プレデリアンの生まれた宇宙船は地球へと墜落し、その衝撃で船内に保管されていたエイリアンのフェイスハガーが大量に解き放たれてしまう。
かくしてエイリアンは地球にて大量に繁殖し、成体へと成長したエイリアンたちは民間人を次々と殺戮し始め、付近の町は瞬く間に地獄絵図に。
だが時を同じくして、宇宙船の緊急信号を受信したプレデターたちの住まう星から、「掃除屋」としての役割を担うプレデターが地球に到着。数々のエイリアン、そしてプレデリアンと対峙する。
騒動は徐々に大きく発展し始め、軍まで動き出す事態に。雨降る闇夜の中、絶望の慟哭が鳴り響く………

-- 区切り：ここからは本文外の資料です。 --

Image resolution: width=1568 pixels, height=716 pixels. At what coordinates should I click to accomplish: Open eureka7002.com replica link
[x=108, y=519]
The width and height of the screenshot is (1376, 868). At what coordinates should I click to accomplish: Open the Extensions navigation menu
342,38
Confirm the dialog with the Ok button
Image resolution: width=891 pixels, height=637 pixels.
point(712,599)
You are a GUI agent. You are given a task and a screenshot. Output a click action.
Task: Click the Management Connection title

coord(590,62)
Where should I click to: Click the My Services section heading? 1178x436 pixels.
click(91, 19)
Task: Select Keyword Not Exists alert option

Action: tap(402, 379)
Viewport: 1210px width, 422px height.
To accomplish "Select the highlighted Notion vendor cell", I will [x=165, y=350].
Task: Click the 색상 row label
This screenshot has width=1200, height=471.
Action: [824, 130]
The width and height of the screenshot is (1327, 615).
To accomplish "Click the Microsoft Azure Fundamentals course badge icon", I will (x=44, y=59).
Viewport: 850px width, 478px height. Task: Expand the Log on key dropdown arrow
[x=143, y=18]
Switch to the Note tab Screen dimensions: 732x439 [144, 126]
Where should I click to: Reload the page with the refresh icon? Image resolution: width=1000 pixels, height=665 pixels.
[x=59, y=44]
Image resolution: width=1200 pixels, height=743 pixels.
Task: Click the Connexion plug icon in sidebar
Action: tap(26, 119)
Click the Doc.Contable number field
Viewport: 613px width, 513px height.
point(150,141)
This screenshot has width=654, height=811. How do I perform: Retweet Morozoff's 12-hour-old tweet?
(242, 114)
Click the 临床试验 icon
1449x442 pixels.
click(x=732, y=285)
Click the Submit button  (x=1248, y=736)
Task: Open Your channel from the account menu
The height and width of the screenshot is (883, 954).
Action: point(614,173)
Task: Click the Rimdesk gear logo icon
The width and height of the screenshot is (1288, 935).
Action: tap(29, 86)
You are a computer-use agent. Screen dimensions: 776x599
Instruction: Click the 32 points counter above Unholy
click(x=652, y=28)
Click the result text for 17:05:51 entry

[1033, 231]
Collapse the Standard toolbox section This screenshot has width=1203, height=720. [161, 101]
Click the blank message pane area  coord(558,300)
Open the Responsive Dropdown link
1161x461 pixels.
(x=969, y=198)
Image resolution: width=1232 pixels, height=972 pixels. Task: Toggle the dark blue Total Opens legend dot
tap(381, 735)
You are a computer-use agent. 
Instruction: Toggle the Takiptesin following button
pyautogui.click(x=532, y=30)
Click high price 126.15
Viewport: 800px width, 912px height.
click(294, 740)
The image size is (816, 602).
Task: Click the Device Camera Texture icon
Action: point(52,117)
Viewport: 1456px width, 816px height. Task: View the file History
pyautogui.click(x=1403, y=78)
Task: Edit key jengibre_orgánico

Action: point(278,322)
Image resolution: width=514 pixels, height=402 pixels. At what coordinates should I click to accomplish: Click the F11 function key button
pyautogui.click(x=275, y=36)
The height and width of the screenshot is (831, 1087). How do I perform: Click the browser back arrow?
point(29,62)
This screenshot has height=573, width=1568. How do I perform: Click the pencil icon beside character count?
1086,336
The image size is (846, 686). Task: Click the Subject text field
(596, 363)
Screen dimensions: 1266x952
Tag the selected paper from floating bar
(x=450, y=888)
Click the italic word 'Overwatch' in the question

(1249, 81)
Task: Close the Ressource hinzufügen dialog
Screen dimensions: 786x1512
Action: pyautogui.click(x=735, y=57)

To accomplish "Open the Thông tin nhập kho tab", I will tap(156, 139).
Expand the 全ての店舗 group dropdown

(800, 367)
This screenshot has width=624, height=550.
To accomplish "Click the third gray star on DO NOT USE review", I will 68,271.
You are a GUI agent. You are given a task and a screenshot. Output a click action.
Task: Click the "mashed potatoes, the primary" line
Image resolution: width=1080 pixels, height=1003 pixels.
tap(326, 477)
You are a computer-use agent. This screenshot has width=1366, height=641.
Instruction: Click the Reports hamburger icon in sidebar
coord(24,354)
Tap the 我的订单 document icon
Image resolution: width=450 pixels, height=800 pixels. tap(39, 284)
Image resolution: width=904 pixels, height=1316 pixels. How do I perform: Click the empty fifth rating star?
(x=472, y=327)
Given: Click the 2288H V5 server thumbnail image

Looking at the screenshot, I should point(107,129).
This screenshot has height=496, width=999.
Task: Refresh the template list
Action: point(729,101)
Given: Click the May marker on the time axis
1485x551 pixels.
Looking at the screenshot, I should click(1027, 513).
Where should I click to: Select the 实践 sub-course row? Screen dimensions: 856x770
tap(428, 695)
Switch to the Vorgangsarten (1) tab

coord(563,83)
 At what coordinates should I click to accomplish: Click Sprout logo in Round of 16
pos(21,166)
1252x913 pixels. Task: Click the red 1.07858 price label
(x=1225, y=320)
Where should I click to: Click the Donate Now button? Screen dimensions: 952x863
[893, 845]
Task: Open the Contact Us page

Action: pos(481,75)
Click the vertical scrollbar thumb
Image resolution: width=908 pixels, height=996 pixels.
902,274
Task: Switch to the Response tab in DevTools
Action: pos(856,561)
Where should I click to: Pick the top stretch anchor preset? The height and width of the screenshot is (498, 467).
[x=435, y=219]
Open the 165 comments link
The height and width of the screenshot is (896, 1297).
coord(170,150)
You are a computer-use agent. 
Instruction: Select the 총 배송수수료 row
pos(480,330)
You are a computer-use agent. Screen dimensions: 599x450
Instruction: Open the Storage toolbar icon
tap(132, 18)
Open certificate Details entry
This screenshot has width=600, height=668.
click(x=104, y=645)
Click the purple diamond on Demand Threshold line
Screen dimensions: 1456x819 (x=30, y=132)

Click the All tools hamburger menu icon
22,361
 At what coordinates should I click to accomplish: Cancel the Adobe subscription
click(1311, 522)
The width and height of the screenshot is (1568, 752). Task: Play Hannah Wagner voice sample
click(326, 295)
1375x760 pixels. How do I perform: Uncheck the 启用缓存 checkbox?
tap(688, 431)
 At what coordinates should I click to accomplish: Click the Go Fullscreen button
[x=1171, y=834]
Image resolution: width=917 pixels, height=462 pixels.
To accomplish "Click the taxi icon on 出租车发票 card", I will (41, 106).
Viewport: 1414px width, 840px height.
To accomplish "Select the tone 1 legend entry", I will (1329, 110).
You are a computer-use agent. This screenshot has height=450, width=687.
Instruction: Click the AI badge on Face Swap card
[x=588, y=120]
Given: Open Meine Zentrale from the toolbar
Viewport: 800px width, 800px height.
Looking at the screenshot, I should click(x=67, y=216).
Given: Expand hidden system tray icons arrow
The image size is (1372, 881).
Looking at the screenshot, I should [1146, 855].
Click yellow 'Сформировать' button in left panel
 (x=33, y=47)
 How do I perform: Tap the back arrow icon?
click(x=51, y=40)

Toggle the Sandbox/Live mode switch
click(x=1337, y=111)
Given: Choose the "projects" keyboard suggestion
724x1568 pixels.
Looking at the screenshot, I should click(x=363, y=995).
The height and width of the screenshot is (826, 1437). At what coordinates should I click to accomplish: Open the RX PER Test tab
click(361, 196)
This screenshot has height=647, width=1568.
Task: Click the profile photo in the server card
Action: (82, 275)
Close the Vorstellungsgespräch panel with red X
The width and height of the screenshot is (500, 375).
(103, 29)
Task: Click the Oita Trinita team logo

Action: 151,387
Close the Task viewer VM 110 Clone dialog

https://eiga.com/movie/53075/gallery/4/
作品概要
エイリアンとプレデター、再び激突。監督はポール・W・S・アンダーソンからコリン・ストラウスとグレッグ・ストラウスの兄弟に交代した。
アクション映画的要素が強めだった前作から打って変わり、今作はかなりホラーなテイストに。加えて『エイリアン4』のような残虐な描写も多く、PG-12に指定されている。
闇夜から忍び寄るエイリアン、暗闇からサーチライトを照らすプレデター。両者とも「暗闇」という舞台装置に対する適性は非常に高い。
しかし周知の通り、この「暗闇」という舞台が今作の低評価にも繋がってしまっている。兎にも角にも、暗すぎて何も見えないのだ。
劇中通して舞台はずっと夜であり、加えて雨も絶えず降り続けている。果てには常に薄暗い下水道でプレデターとエイリアンが戦い始めてしまう始末だ。
お互い黒を基調としたキャラクターなので、暗いところでは見えにくくなってしまうのは必然の流れ。演出的には素晴らしいのだけれどね。
https://eiga.com/movie/53075/gallery/6/
しかしながら『エイリアン』シリーズとして見ても、主人公のリプリーが何としてでも阻止したかった「エイリアンが地球で繁殖した」という最悪以外の何者でもない事態となっており、
そんなエイリアンたち、そして新種のプレデリアンが大人子供を見境なく殺戮し始めるなど、今までのシリーズでは見られなかったエイリアンの新たなる恐怖を堪能することができる。
前作とはまた違ったテイストの、エイリアンとプレデターの戦いも必見だ。